私の所に来院した患者のいう通り、原因はDysonの掃除機による「反復運動過多損傷(RSI=repeated sequence injury)」によるもののようだ。Amazonの消費者Q&Aでも、同じような訴えをする人が結構いるようだ。
A: 私は30歳で、体型もそこそこで、関節炎の兆候はありません。昨夜、バッテリーの充電寿命のためにアパート全体に掃除機をかけましたが、今日も手首が痛いです:(
A: 引き金を押さえ続けると手が痛くなるので、休憩を取らなければなりません。それは設計上の欠陥です、IMO(=in my opinion)。
A: 私はちょうど1つ購入しました。私はそれが好きですが、ボタンを押し続けなければなりません。親指の付け根に関節炎があります。だから、ボタンを押したままにして掃除機が私の手にかかっているところ....痛い!下記のように、ゴムバンドのリギングを試してみます。
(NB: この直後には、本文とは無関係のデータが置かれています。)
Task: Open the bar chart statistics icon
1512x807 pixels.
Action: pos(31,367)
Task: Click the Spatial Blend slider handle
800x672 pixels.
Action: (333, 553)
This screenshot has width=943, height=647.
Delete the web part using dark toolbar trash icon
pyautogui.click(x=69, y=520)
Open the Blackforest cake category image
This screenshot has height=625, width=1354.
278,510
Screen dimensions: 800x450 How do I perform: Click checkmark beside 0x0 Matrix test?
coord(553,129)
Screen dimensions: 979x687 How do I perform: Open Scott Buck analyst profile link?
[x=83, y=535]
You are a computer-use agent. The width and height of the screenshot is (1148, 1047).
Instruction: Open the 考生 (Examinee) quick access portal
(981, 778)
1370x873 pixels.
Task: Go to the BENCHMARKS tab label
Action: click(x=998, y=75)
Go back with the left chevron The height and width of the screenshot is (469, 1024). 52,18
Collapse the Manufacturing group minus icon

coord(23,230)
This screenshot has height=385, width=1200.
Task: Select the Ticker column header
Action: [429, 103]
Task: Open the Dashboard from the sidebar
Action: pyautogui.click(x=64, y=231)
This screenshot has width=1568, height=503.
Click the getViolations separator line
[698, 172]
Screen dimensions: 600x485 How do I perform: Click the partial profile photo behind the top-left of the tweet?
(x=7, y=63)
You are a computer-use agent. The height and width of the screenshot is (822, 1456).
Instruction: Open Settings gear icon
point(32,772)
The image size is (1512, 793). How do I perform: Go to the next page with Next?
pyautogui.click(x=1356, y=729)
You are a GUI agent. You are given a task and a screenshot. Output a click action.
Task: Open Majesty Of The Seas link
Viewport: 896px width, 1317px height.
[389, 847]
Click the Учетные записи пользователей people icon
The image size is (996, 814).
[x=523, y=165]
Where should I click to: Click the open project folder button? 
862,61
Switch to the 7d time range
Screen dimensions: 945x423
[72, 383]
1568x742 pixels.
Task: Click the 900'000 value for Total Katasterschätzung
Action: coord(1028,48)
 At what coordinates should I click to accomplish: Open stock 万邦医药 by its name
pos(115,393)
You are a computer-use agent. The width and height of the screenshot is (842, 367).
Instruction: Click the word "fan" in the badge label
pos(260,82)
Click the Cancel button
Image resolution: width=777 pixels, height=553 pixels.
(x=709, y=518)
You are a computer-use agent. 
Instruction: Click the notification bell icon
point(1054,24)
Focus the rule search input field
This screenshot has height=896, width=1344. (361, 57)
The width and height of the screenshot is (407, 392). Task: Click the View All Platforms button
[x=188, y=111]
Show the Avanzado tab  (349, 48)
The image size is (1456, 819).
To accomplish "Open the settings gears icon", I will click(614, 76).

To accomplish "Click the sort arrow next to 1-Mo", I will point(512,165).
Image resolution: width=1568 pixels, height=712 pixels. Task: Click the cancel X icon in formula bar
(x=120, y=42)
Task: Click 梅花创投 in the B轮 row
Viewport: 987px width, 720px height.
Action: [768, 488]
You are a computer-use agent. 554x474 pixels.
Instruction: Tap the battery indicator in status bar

そうすれば、私はハンドルを握ることができます。
RSIは、一定の姿勢や動作を、長時間繰り返すことで、負荷がかかった体組織などに損傷や炎症が起こる障害で、反復運動症候群(RSS ; repeated sequence syndrome)ともいわれる。前述のようにスポーツ障害で起こるものが多いが、スポーツだけでなく、最近ではスマートフォン、携帯電話、パソコン、家庭用ゲーム機の長時間操作で発症するケースも増えている。この患者の場合は、彼女の訴え通り「Dyson finger」と呼ぶのにふさわしいように思う。しかし、機械を使うことが、機械に使われることになってしまう、あるいは便利だからと機械を使うことが、健康を害することに繋がるのでは本末転倒だ。
最近、軽度認知機能障害の88歳の女性に、日常生活に運動を取り入れるように、運動は脳を使うことに繋がりますから、と話したが、本人は「掃除はロボットがやってくれるから、私は横になって本を読んでいます」と、それが当たり前のように答えていた。昔は掃除といえば、はたきを掛けたり箒で掃いたり、畳は雑巾を絞って拭き掃除したものだ。毎朝雨戸を開けて、仏壇に花を添え、お湯を沸かしてお茶を飲めばすぐに台所で洗う。立ったり座ったり、和式トイレを使うのにも足腰を使って自然と関節も筋肉も鍛えられていた。そう考えると、動物としての人間は次第に退化して絶滅の危機に瀕するのはそう遠いことではないように思えてくる。